Mais, à regarder de près les deux graphes relationnels ici présentés, l’un concernant les deux premières années de la Révolution burkinabè (1983-1984) et l’autre les deux dernières (1986-1987), je note ceci : 1) d’une manière générale la « force relationnelle » du « NOUS » (« NOUS » > « REVOLUTION-NAIRES » ; « NOUS » > « PEUPLE » et « NOUS » > « ENNEMIS ») augmente de façon significative dans la parole sankariste : elle passe de 22,22% en moyenne à 28%. A l’inverse, celle des « ENNEMIS » (« ENNEMIS » > « NOUS » ; « ENNEMIS > PEUPLE » et « ENNEMIS » > « REVOLUTION-NAIRES ») diminue de façon significative : celle-ci passant de 13,84% en moyenne à 7,31% en moyenne.
2) Plus spécifiquement, l’axe « NOUS > ENNEMIS > PEUPLE » (NOUS face aux ENNEMIS du PEUPLE) qui présentait une « force relationnelle moyenne » de 18,98% en 1983-1984, tombe à une moyenne de 9,35% en 1986-1987.
3) Quant à la singulière relation « ENNEMIS > PEUPLE » son taux de liaison passe de 18,3% en 1983-1984 à seulement 3,82% en 1986-1987.

Nous y voilà ! Impossible d’entretenir une dynamique du « NOUS » totalisant sans extérieur structurant significatif, ce à quoi servait la figure de l’ « ENNEMI du PEUPLE ». Le « NOUS » dont l’usage est pourtant resté insistante dans la parole sankariste sur la période 1986-1987 (NOUS les REVOLUTIONNAIRES avec et pour le PEUPLE) se retrouvait à l’étroit, refermé en quelque sorte sur lui-même, avait finit par manquer de souffle, de tension extérieure mobilisatrice, collectivement stimulante (le « NOUS » s’entretient en se confrontant à « EUX »).
La suite est connue.
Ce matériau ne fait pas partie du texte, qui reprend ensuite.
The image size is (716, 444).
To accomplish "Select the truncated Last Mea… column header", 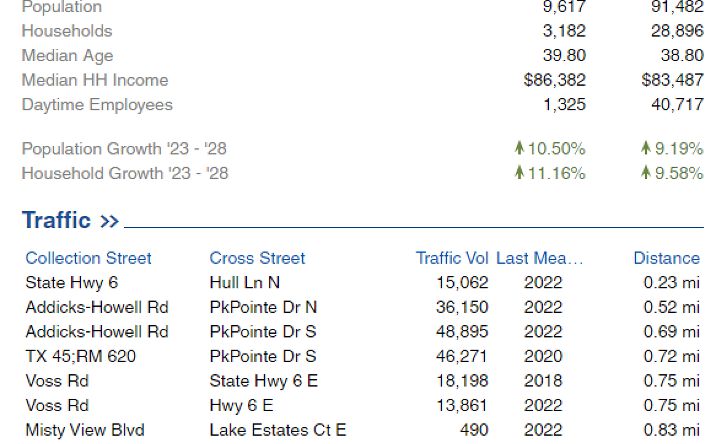I will coord(539,258).
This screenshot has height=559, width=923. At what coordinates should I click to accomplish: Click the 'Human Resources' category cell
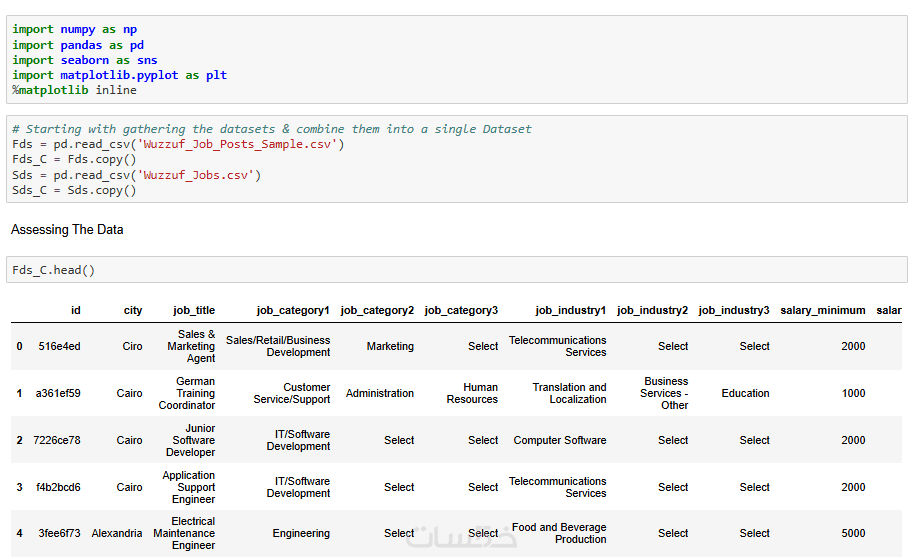tap(480, 393)
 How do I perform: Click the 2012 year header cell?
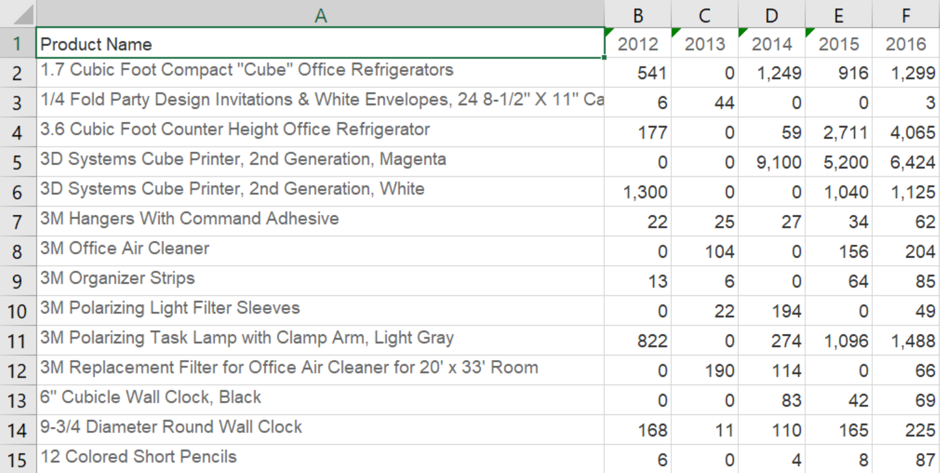point(638,44)
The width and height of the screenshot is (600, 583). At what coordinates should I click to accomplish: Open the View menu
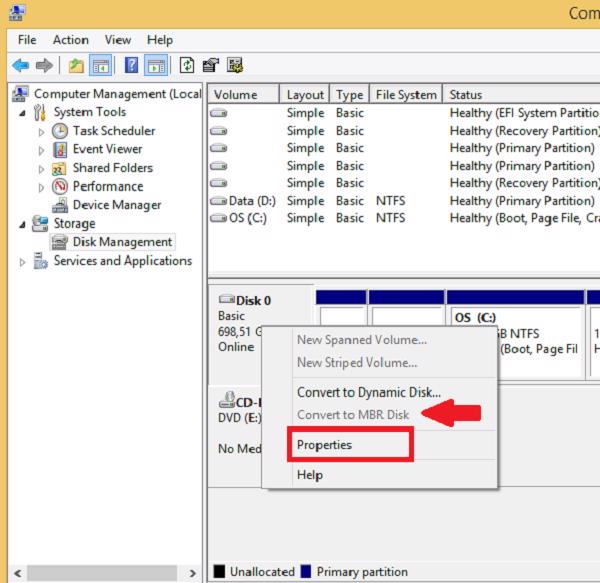tap(118, 40)
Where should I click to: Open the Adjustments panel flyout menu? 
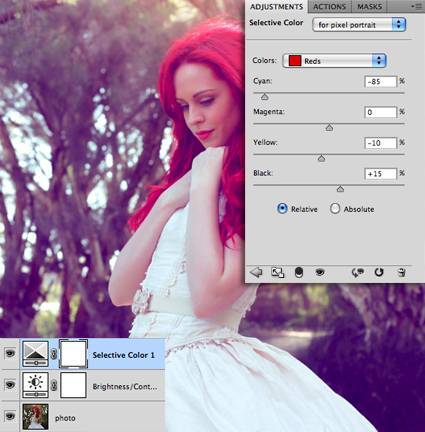coord(416,6)
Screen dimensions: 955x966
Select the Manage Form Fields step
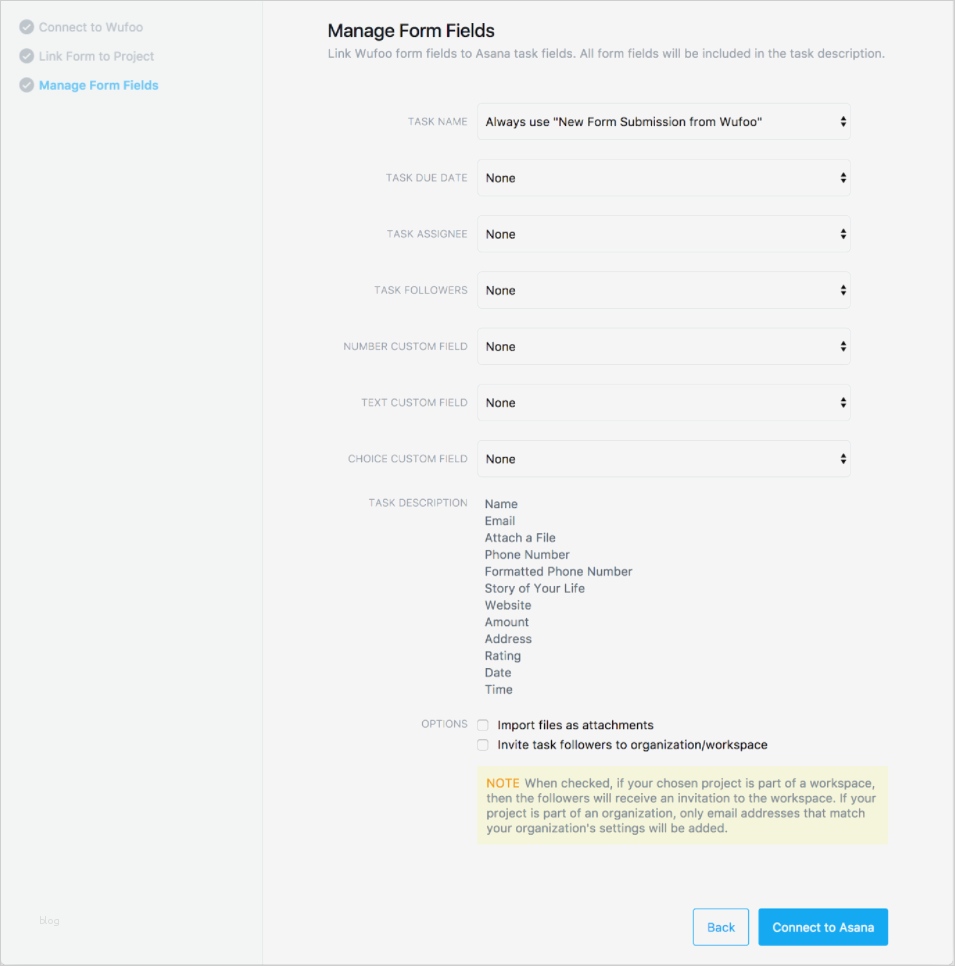(98, 85)
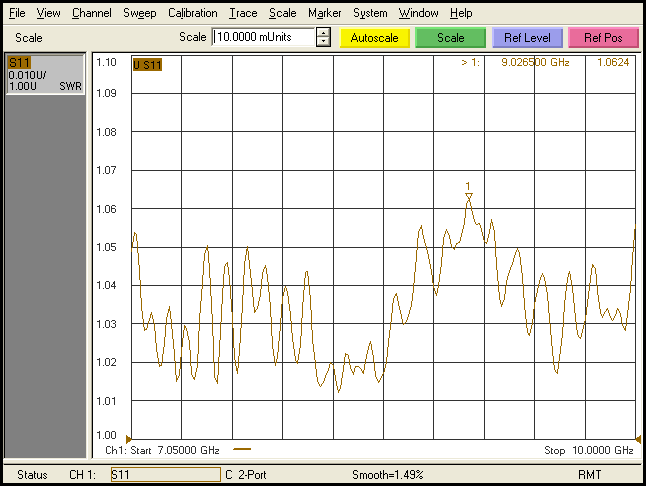This screenshot has width=646, height=486.
Task: Open the Sweep menu
Action: 139,13
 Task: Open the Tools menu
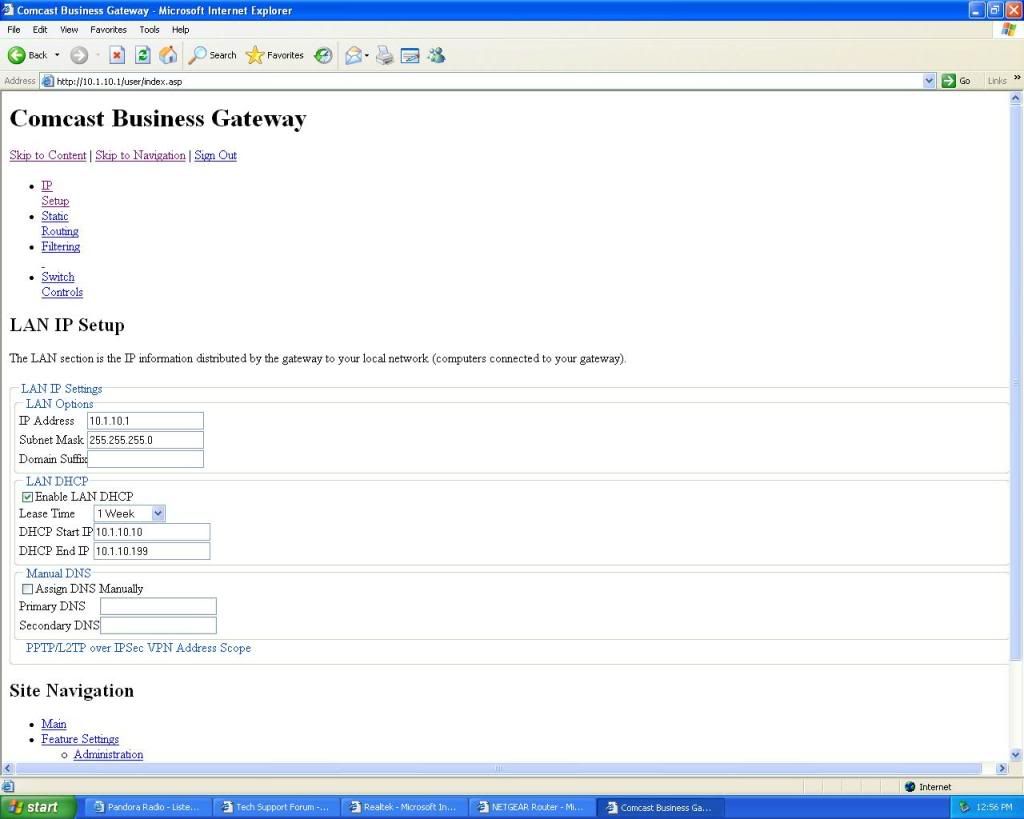point(149,30)
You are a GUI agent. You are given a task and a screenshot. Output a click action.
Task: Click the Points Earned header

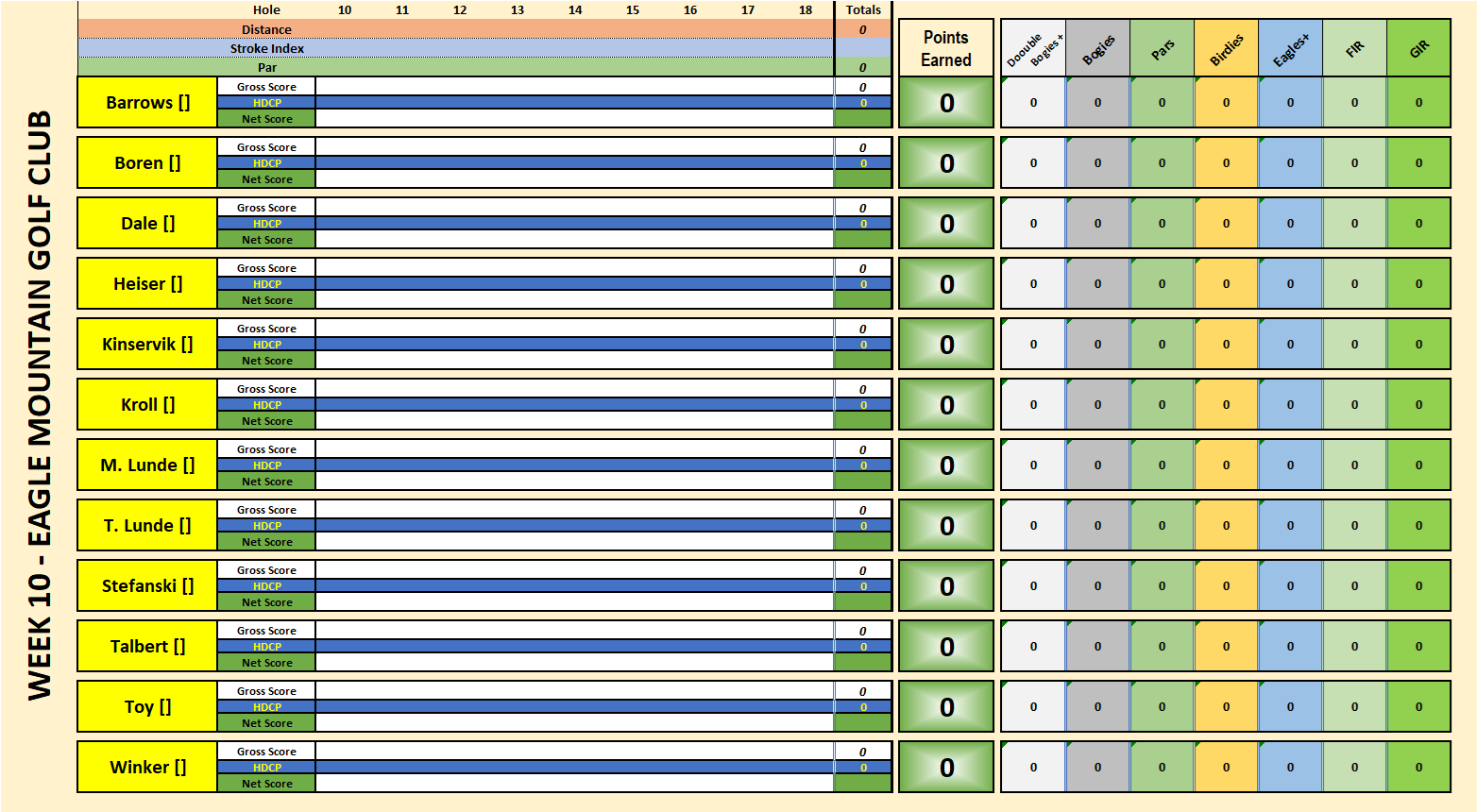tap(945, 48)
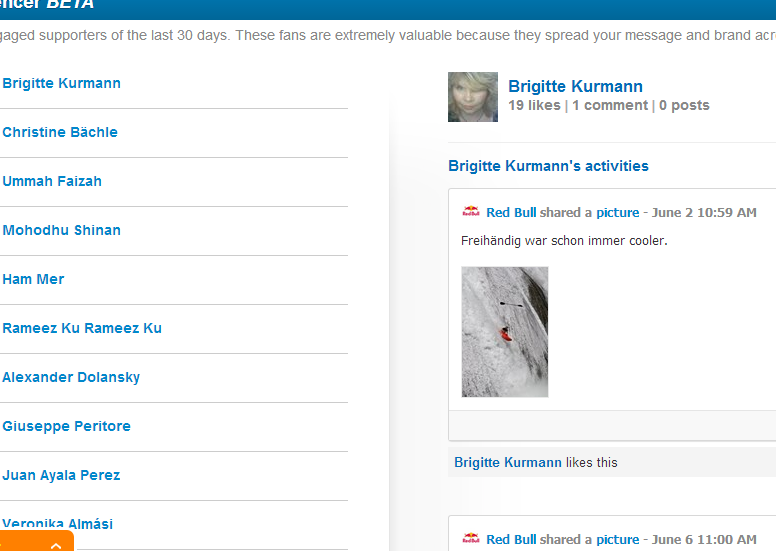Open the picture link on June 6 post
This screenshot has width=776, height=551.
coord(618,540)
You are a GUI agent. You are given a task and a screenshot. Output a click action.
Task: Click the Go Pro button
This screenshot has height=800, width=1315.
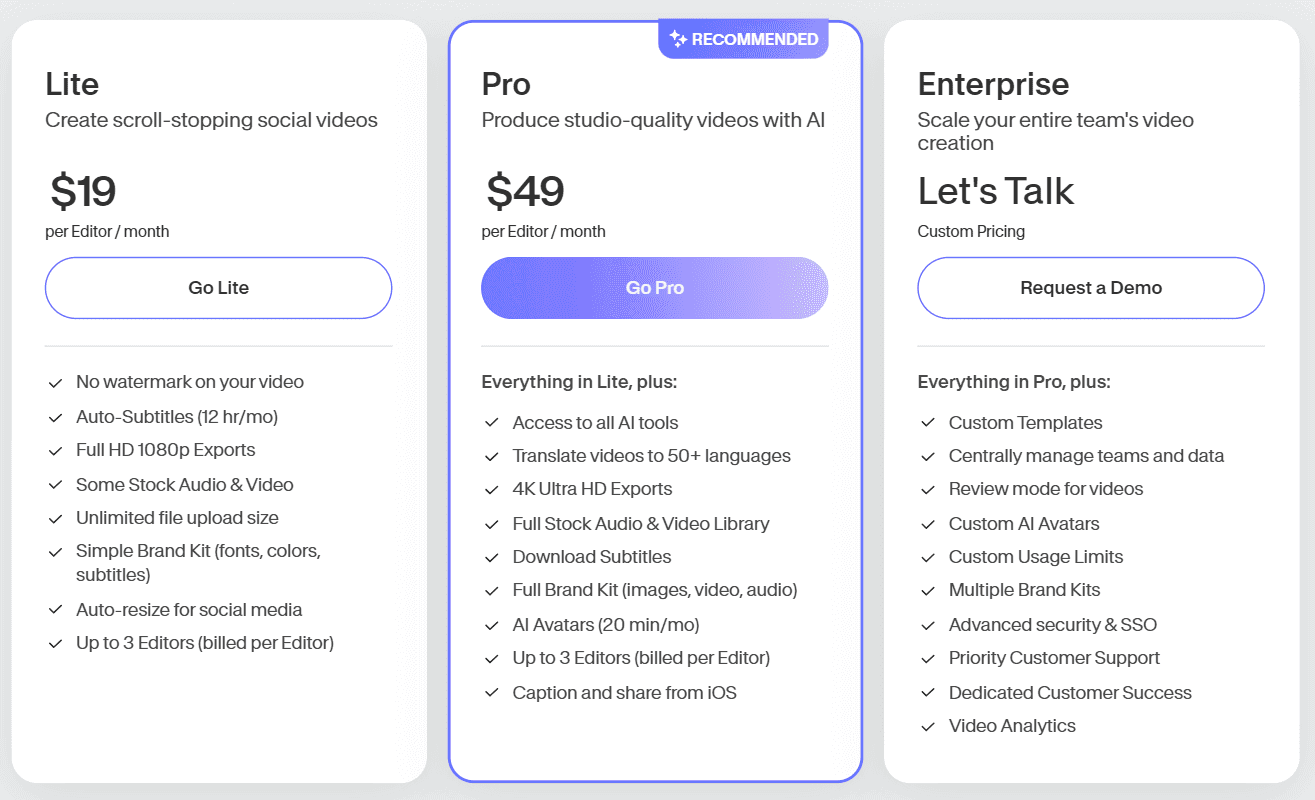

Ce « NOUS » de totalisation révolutionnaire implosera tragiquement le 15 octobre 1987 avec l’assassinat de Thomas Sankara. Il a implosé parce que la volonté d’unification, de totalisation politique révolutionnaire qui a constamment marqué la parole de Thomas Sankara s’est finalement heurtée à l’apparition d’autres « NOUS » au sein même du Conseil national de la révolution, révélant d’autres groupes constitués sur la base d’autres valeurs, d’autres intérêts, d’autres enjeux plus ou moins explicites.

Terminons par une citation : « C’est quand je deviens Rien et parce que je suis capable de devenir Rien, de m’annuler, de m’oublier, de me dévouer, que je deviens Tout. » (P. Bourdieu, Choses dites, Paris, Minuit, 1987).